Aircraft maintenance engineers need to have knowledge of:

  • aircrafts' electronic, mechanical and structural systems and equipment
  • how aircraft fly (aerodynamics) and how different materials react during flight
  • the maintenance requirements of the aircraft they are servicing
  • approved repair techniques and procedures
  • safe work practices and aviation safety rules and regulations.


Aircraft maintenance engineers:

  • usually work shifts, and may have to be on call during evenings and weekends
  • work in hangars or workshops, and on airfields
  • work with chemicals such as fuel, oil and hydraulic fluids, which can be hazardous if not handled correctly, and in conditions that may be noisy and stressful
  • may travel around New Zealand or overseas.

Subject Recommendations

NCEA Level 2 in English, maths and science is usually needed to enter tertiary training. Processing technologies, and construction and mechanical technologies may also be useful.

For Year 11 to 13 learners, trades academies and the STAR and Gateway programmes are good ways to gain relevant experience and skills.

These programmes may help you gain an apprenticeship, but do not reduce the amount of time it takes to complete it.

Aircraft Maintenance Engineers can earn around $44K-$60K per year.

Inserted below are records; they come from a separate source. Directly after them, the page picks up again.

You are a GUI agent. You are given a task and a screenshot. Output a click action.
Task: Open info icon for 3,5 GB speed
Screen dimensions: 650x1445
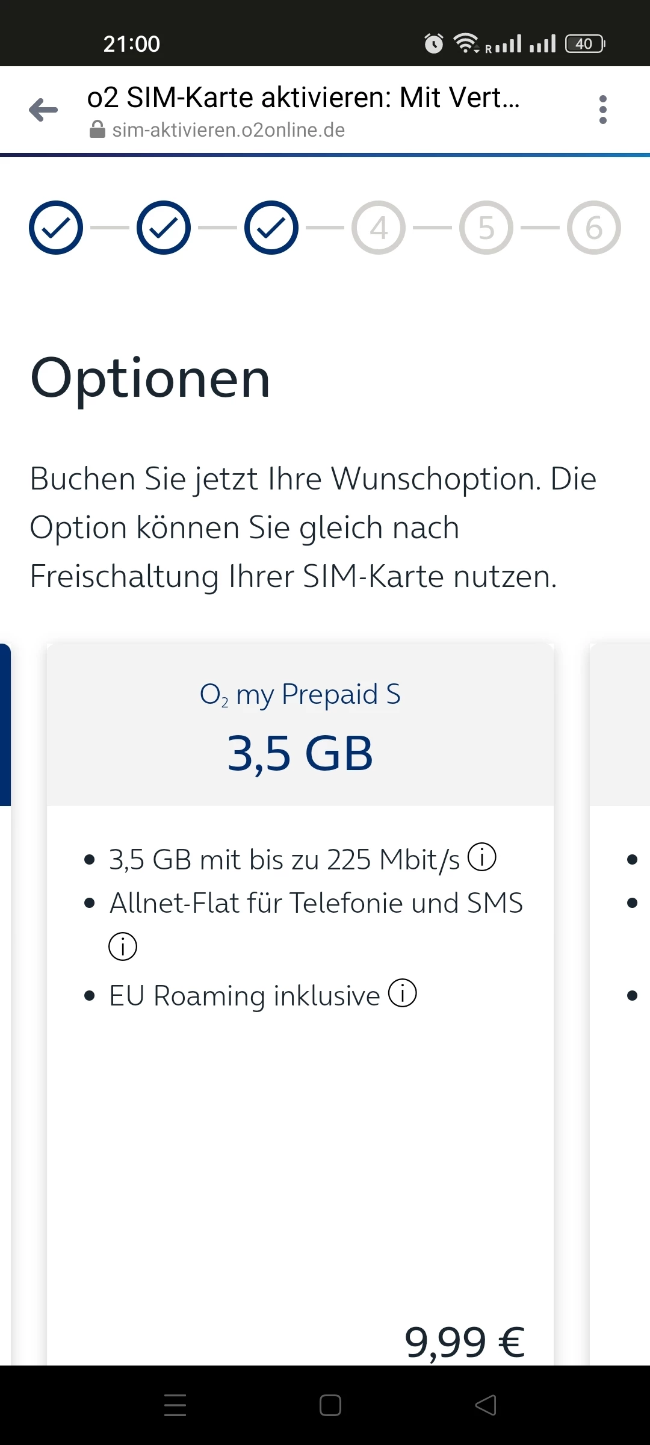pos(482,857)
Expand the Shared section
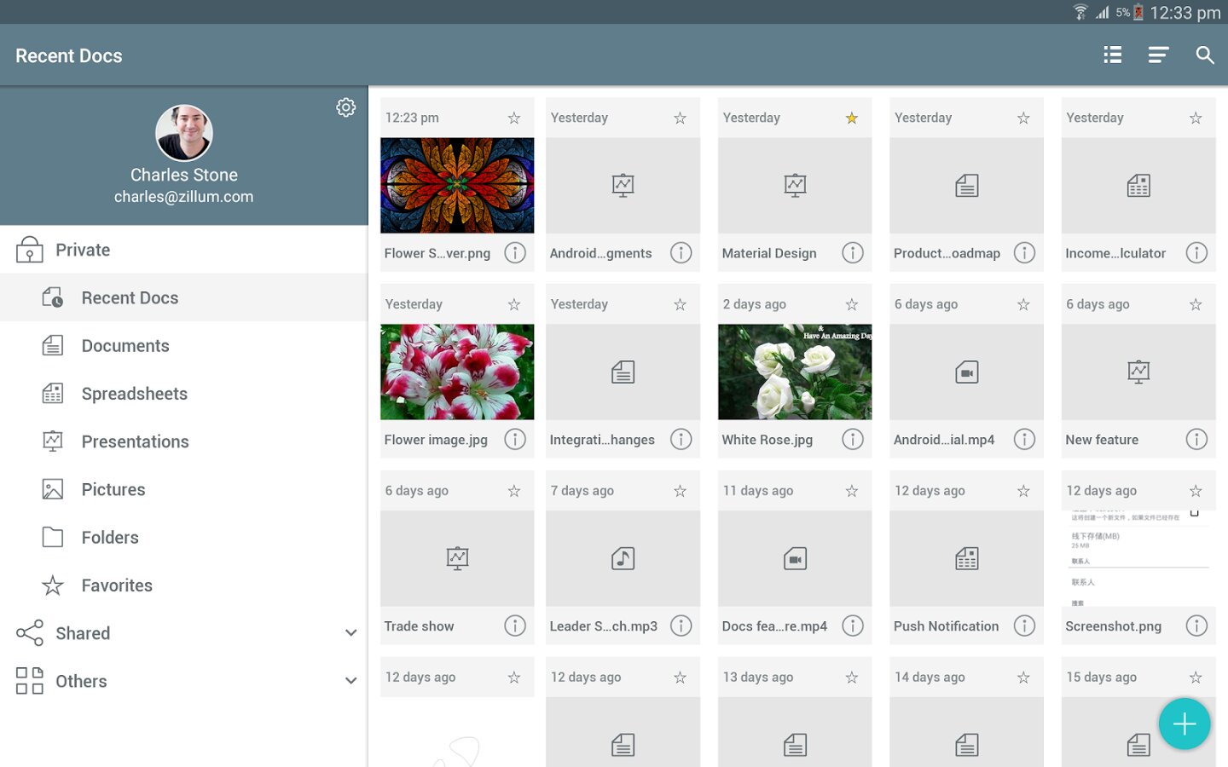Image resolution: width=1228 pixels, height=767 pixels. click(350, 633)
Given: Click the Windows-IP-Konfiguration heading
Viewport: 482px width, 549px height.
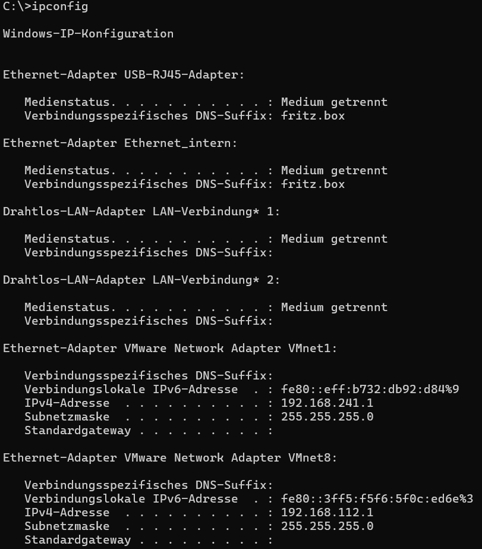Looking at the screenshot, I should (88, 34).
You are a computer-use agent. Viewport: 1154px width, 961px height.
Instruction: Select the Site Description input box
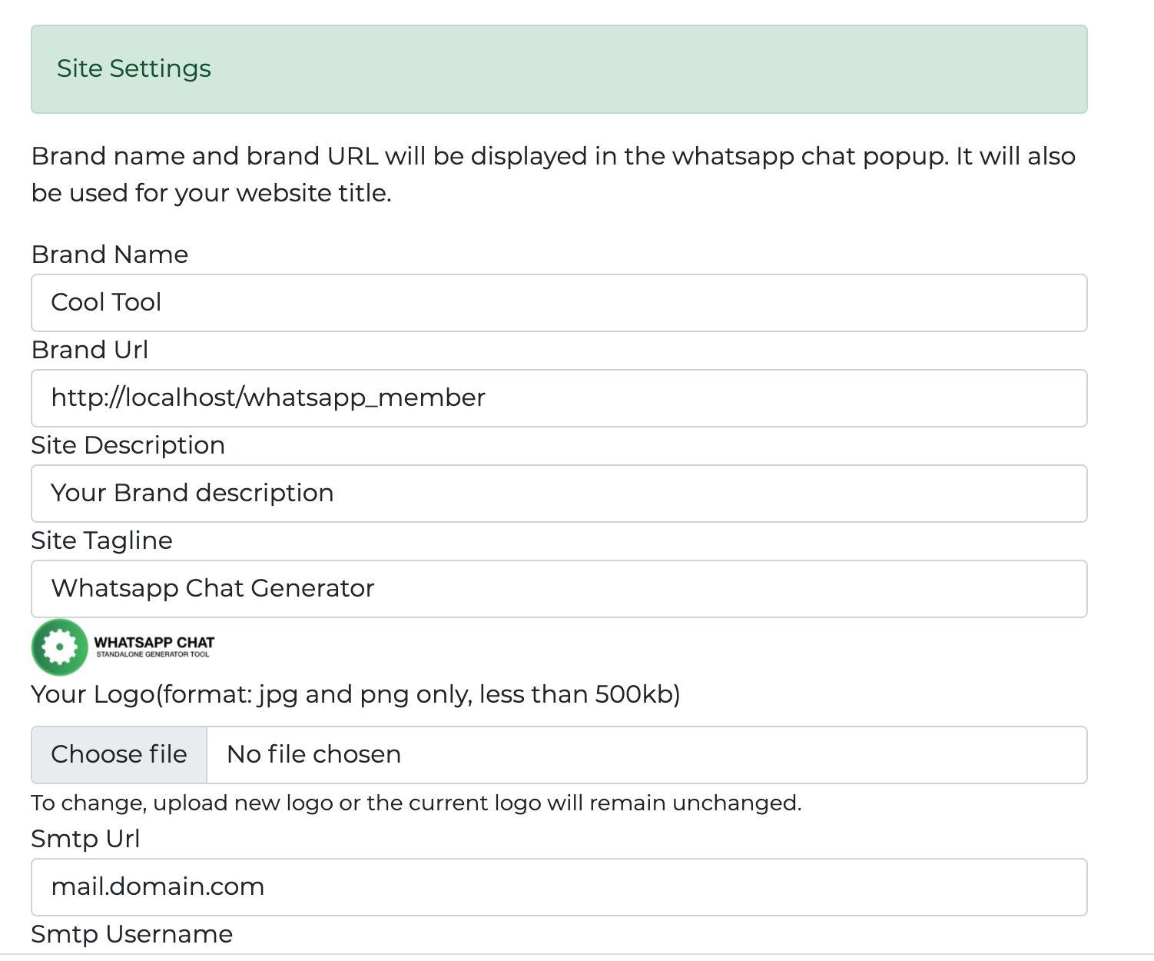click(x=559, y=494)
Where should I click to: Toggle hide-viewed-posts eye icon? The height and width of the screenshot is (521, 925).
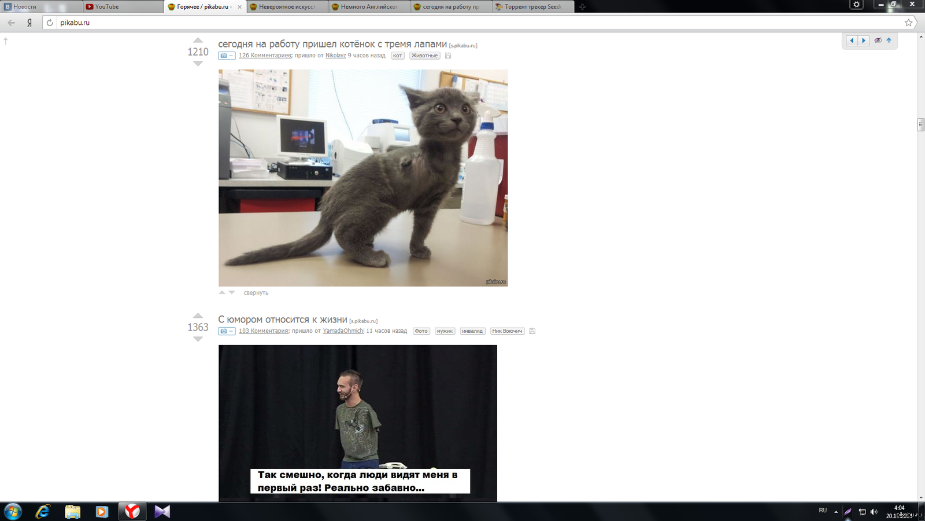tap(878, 41)
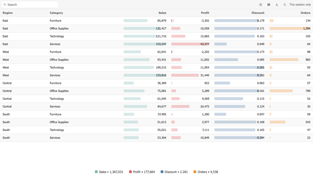The height and width of the screenshot is (177, 313).
Task: Open the row density menu icon
Action: click(261, 5)
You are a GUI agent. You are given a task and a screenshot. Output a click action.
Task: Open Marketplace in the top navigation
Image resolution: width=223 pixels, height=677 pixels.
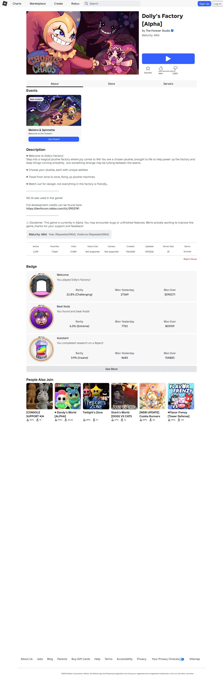[x=38, y=4]
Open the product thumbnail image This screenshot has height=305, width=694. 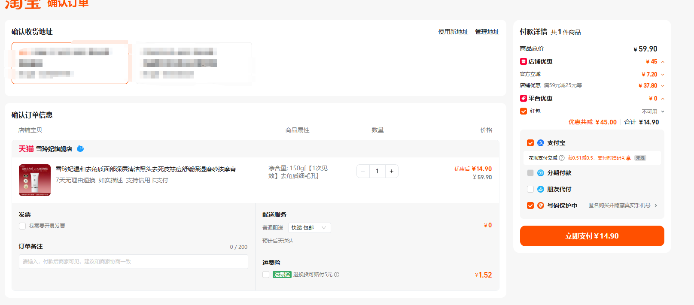[x=35, y=180]
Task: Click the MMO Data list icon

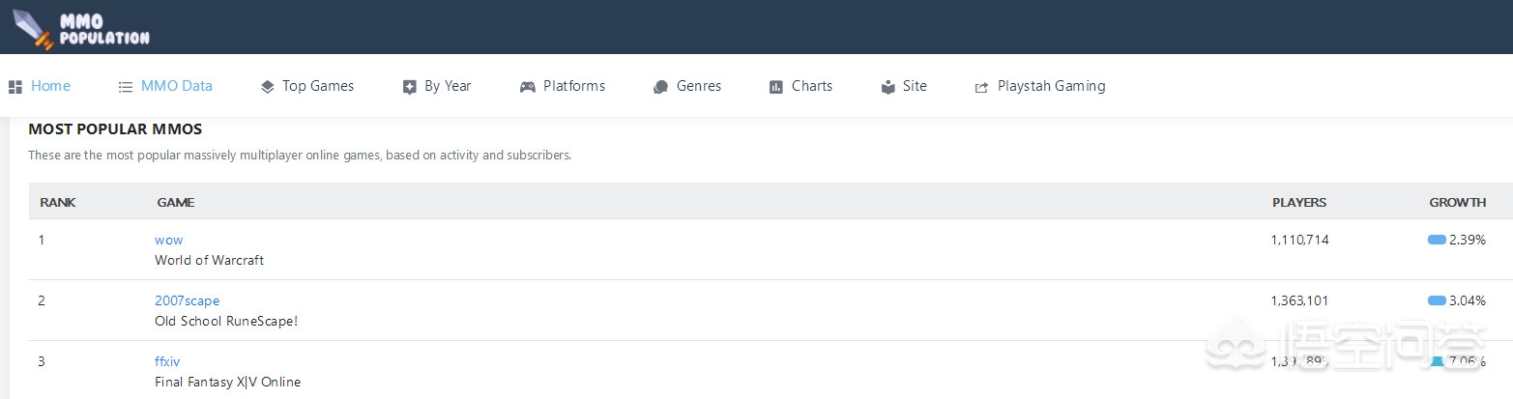Action: [126, 87]
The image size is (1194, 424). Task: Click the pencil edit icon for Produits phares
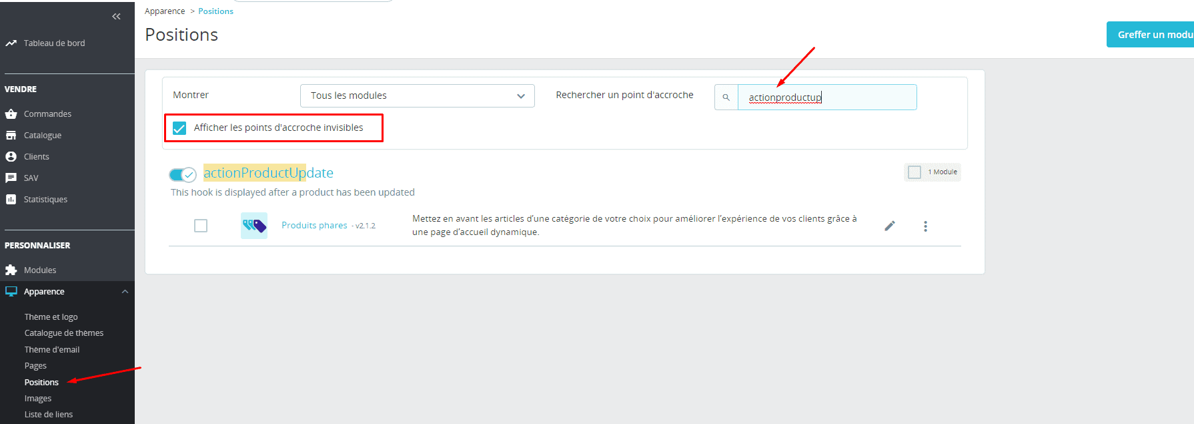(889, 226)
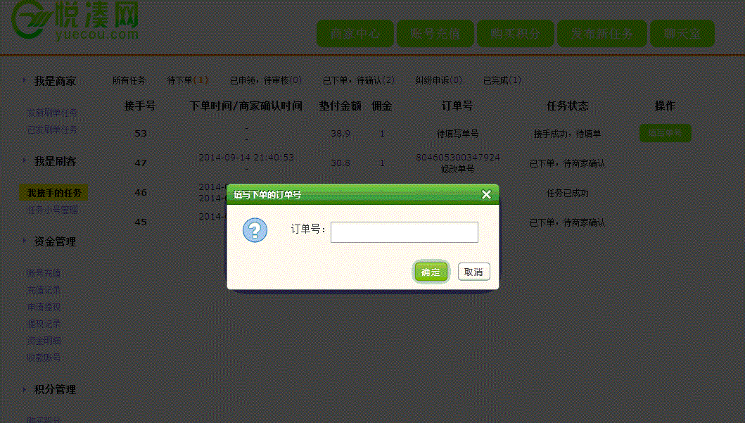This screenshot has width=745, height=423.
Task: Close the 填写下单的订单号 dialog with X
Action: (x=486, y=195)
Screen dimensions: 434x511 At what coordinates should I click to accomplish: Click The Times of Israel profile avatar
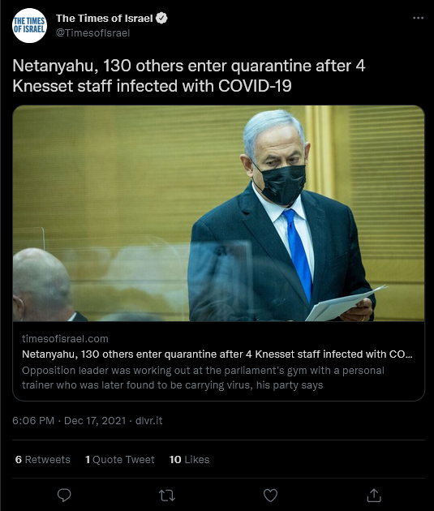pos(29,25)
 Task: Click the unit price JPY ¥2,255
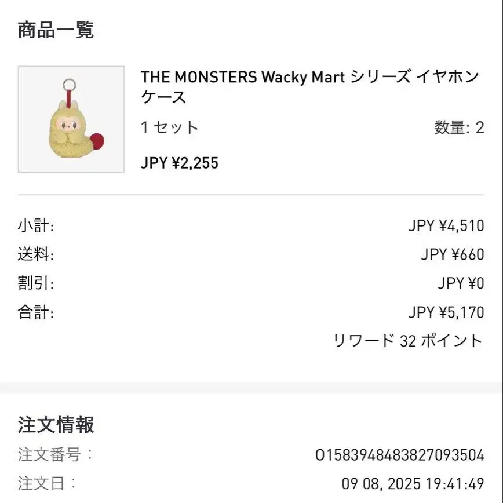(180, 163)
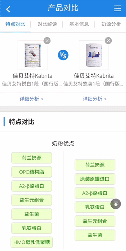Tap right column 益生菌 tag
This screenshot has height=251, width=126.
(x=95, y=235)
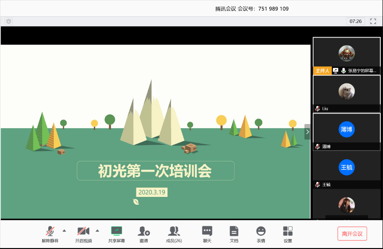This screenshot has width=383, height=249.
Task: Open video options arrow beside the camera
Action: [97, 230]
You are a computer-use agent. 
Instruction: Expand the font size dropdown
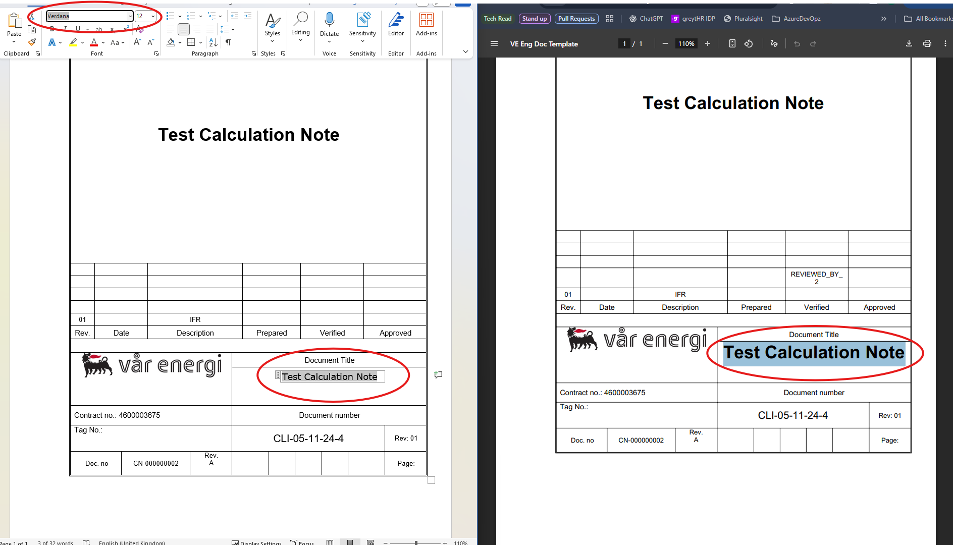point(153,16)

Pay rates for civilian aircraft maintenance engineers

Pay for civilian aircraft maintenance engineers varies depending on experience and level of responsibility.

  • Non-qualified and apprentice aircraft maintenance engineers usually earn between $44,000 and $45,000 a year.
  • Those with three to four years' experience usually earn between $45,000 and $60,000.
  • Senior aircraft maintenance engineers usually earn between $60,000 and $80,000.
  • Senior aircraft maintenance engineers in supervisor or manager roles usually earn between $70,000 and $130,000.

Pay rates for Royal NZ Airforce aircraft maintenance engineers

Pay for Air Force aircraft maintenance engineers varies depending on experience and level of responsibility.

  • Trainee aircraft maintenance engineers receive a recruit's salary of $42,000 a year.
  • Trained aircraft maintenance engineers can earn between $46,000 and $51,000.
  • Senior aircraft maintenance engineers can earn between $50,000 and $63,000.

Aircraft maintenance engineers in the Air Force also receive benefits such as free medical and dental work, and subsidised food and study.

 Source: Service IQ and Royal NZ Air Force, 2017.

Aircraft maintenance engineers may progress to become licensed aircraft engineers, who supervise and sign for completed work.

They may then move into management roles, or do further studies to move into aeronautical engineering.

Aircraft maintenance engineers may specialise in:

  • gas turbine engines and other mechanical systems of aircraft
  • aircraft structures and frames
  • aircraft electrical systems, instruments and radios (avionics).

With further training, aircraft maintenance engineers specialising in avionics may progress to become aeronautical or electronics engineers.

Years Of Training

3-5 years of training required.

There are no specific requirements to become an aircraft maintenance engineer.

However, you can complete training and gain a qualification. 

Industry training organisation ServiceIQ oversees aircraft maintenance engineering apprenticeships.

Different ways to qualify as an aircraft maintenance engineer

To begin an aircraft maintenance engineering traineeship you need to complete an initial qualification such as a:

  • New Zealand Certificate in Aeronautical Engineering (Pre-Employment Skills) (Level 3), available from Air New Zealand's Aviation Institute
  • Certificate in Aeronautical Engineering Fundamentals (Level 3) through Nelson Marlborough Institute of Technology or the Royal NZ Air Force.

You then need to complete an apprenticeship and gain either of the following:

  • A New Zealand Certificate in Aeronautical Engineering (Level 4).
  • A Diploma in Aeronautical Engineering (Level 5).